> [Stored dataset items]

-*-

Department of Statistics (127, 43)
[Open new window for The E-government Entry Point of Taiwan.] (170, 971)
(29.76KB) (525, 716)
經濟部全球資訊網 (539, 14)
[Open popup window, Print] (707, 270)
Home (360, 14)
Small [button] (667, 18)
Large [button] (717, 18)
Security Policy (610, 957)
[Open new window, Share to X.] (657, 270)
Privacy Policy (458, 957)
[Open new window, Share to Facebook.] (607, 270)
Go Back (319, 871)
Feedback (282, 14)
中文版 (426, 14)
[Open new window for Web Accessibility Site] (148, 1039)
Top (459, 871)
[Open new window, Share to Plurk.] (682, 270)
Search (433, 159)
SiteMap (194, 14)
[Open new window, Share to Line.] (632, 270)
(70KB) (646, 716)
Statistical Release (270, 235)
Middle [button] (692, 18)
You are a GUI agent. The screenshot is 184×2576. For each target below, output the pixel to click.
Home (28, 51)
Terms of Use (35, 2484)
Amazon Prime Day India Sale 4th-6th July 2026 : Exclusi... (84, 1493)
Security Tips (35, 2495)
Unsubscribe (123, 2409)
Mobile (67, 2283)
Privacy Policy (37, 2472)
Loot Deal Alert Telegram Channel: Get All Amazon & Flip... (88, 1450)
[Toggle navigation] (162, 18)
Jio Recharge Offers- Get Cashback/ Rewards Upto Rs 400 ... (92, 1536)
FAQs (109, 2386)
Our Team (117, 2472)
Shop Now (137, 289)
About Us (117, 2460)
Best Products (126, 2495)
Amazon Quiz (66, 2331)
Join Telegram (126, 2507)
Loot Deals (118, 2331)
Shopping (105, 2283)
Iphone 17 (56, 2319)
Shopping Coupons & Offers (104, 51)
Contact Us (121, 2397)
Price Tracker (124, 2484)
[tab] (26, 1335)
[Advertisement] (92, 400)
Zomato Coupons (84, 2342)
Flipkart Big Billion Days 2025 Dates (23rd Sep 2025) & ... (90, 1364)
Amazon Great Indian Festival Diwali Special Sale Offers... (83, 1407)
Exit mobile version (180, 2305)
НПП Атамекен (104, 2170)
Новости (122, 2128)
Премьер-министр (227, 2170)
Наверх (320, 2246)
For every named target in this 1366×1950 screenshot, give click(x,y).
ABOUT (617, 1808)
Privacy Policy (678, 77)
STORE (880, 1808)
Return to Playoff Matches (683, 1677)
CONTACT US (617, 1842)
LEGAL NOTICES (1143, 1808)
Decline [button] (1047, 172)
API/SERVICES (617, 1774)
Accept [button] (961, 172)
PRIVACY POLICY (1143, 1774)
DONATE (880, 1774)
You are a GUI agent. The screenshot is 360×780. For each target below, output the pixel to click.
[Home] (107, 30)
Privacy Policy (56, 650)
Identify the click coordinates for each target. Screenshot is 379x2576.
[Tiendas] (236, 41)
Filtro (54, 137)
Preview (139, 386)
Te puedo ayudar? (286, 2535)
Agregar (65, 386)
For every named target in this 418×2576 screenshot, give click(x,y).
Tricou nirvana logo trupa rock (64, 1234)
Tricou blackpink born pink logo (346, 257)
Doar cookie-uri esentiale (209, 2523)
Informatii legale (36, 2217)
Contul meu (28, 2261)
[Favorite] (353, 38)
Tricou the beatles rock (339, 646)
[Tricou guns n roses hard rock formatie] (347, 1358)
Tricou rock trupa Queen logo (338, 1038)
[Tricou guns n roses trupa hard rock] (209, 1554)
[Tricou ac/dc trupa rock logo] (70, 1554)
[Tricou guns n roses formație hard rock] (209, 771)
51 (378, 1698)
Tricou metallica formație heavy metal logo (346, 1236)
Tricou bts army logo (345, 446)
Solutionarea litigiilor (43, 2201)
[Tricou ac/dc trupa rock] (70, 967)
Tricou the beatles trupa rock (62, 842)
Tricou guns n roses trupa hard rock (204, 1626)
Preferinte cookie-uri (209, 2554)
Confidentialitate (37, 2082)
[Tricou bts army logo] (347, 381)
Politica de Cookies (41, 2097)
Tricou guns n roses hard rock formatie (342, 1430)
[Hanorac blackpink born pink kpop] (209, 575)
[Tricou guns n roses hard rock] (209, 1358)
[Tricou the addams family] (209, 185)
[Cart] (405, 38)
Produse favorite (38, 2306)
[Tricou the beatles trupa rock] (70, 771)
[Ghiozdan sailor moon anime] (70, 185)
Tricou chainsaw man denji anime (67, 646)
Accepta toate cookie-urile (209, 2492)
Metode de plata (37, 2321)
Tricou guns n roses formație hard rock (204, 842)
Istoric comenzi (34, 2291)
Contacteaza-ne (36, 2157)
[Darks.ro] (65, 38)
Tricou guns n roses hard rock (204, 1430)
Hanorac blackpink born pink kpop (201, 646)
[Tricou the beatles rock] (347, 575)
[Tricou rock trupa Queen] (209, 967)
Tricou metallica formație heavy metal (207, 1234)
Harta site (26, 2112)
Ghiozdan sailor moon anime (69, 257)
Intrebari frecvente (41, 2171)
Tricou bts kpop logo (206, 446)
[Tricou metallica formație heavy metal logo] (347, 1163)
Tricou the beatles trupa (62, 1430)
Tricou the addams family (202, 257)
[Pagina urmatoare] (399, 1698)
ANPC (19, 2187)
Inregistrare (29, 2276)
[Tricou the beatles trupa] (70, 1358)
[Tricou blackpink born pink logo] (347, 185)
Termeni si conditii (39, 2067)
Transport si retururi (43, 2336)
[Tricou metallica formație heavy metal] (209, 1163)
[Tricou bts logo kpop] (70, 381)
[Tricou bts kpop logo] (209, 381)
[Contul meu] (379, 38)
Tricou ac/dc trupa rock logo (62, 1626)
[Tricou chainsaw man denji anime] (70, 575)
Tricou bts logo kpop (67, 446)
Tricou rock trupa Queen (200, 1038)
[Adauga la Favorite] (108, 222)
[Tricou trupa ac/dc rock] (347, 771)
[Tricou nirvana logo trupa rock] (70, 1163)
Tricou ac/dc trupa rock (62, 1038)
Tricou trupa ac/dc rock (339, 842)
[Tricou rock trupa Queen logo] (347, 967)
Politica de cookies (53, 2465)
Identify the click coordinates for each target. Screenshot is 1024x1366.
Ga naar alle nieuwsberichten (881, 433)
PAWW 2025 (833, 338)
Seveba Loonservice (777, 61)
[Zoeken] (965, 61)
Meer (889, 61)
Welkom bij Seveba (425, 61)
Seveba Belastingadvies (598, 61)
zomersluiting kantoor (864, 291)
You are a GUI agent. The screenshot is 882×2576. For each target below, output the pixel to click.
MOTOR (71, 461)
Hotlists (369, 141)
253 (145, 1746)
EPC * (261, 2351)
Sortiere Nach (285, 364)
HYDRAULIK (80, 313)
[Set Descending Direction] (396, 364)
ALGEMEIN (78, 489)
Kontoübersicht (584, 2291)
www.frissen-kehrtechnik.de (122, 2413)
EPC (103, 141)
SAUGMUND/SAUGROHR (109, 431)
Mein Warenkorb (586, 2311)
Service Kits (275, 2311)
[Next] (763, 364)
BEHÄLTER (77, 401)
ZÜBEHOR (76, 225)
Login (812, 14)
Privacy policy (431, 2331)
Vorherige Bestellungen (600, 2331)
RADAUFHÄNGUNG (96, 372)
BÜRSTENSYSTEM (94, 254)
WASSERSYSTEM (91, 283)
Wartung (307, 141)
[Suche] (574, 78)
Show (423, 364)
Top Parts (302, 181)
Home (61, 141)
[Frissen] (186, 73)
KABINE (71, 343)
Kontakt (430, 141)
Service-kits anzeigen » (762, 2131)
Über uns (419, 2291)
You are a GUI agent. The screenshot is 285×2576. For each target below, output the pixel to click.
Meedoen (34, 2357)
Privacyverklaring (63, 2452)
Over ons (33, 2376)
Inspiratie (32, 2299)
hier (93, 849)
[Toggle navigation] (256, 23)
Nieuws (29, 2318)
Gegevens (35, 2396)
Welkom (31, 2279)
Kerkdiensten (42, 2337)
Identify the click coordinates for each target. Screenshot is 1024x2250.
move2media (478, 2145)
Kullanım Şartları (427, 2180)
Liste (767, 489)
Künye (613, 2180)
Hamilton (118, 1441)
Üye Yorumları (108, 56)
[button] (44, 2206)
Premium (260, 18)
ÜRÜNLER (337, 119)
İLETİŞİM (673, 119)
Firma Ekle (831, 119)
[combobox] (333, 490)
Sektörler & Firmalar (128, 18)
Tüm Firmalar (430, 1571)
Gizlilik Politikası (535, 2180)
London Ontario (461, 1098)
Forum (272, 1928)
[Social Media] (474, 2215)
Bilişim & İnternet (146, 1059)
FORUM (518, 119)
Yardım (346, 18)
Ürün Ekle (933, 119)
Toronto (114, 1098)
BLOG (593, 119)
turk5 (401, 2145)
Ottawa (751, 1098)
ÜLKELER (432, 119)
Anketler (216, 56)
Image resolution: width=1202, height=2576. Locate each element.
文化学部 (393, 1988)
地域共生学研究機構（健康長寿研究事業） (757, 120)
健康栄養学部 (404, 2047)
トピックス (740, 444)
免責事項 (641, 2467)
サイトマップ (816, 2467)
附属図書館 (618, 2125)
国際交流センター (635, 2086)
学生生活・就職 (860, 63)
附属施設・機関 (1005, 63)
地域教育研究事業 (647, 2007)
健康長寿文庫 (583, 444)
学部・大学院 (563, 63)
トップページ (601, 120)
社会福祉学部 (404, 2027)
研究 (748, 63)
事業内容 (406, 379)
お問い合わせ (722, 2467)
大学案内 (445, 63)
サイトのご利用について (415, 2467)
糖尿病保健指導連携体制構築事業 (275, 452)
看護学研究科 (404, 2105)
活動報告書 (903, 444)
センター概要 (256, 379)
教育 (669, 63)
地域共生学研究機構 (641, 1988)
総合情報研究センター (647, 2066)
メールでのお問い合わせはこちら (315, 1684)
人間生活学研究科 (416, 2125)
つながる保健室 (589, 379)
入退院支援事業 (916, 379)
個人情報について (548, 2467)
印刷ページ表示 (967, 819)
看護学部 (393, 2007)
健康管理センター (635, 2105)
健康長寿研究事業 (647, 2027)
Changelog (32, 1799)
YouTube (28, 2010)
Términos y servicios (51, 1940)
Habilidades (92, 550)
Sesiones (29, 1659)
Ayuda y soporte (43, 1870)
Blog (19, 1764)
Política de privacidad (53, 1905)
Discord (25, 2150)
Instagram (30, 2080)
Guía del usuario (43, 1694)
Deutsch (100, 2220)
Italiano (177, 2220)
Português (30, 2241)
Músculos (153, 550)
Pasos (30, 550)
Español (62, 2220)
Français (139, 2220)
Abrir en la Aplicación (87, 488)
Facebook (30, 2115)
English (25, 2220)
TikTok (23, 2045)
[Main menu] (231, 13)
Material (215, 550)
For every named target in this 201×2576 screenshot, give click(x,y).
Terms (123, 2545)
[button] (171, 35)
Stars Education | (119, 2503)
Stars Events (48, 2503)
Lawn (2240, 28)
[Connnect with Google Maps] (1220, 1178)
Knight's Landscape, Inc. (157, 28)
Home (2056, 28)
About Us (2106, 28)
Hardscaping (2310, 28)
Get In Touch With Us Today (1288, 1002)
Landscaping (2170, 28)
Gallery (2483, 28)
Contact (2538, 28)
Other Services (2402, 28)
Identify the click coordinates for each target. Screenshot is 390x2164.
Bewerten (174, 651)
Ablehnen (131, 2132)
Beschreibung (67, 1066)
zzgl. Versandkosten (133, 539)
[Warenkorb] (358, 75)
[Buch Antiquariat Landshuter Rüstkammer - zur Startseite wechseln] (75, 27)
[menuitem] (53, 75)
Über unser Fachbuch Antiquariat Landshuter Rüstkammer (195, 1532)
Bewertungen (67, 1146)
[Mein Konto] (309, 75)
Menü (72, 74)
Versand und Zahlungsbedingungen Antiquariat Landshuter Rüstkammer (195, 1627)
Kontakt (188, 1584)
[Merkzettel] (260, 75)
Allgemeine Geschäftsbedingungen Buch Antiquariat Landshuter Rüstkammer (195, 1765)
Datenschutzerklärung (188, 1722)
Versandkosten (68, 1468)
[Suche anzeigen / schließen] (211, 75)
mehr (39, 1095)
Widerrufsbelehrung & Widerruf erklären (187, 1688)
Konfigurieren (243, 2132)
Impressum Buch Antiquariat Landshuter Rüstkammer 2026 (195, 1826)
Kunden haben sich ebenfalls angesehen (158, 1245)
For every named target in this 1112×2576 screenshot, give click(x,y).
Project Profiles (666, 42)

-*-

> [TASK REQUIREMENTS] Lines with the word "navigation" in them should be copied from the preceding records.

> [RESULT OF THE TASK]
[Toggle navigation] (162, 18)
[Toggle navigation] (256, 23)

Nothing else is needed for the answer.